EXERCISE DIRECTIONS: Select, from the data, each line where "beside" occurs.

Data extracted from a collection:
■ ■ ■ ■

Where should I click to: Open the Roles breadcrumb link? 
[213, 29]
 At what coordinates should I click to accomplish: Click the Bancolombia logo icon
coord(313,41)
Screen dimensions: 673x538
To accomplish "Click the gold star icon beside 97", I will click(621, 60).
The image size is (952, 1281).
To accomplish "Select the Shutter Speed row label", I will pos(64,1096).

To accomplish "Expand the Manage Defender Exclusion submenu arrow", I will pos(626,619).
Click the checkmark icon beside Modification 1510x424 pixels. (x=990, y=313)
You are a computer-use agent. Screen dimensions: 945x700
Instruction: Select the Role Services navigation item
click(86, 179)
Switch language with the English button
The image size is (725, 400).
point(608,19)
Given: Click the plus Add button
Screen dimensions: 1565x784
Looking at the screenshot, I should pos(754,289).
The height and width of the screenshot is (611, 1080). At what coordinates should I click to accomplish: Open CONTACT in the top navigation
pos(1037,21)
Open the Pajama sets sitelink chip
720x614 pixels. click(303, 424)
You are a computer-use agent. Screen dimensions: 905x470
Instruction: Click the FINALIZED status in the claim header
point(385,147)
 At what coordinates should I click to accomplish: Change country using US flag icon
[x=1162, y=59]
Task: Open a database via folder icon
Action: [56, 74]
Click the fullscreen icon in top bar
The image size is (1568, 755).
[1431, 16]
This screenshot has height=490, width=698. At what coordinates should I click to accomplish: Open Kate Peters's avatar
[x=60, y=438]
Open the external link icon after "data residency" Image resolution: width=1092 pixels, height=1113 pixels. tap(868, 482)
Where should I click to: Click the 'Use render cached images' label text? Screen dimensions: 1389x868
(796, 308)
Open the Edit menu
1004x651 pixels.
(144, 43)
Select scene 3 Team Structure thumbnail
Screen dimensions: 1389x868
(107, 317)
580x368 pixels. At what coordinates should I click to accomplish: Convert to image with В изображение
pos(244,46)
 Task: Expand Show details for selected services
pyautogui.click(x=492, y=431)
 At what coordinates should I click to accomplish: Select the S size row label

■ ■ ■ ■

OUTPUT OF THE TASK:
To accomplish "Click the gold star icon beside 97", I will click(621, 60).
Click the checkmark icon beside Modification 1510x424 pixels. (x=990, y=313)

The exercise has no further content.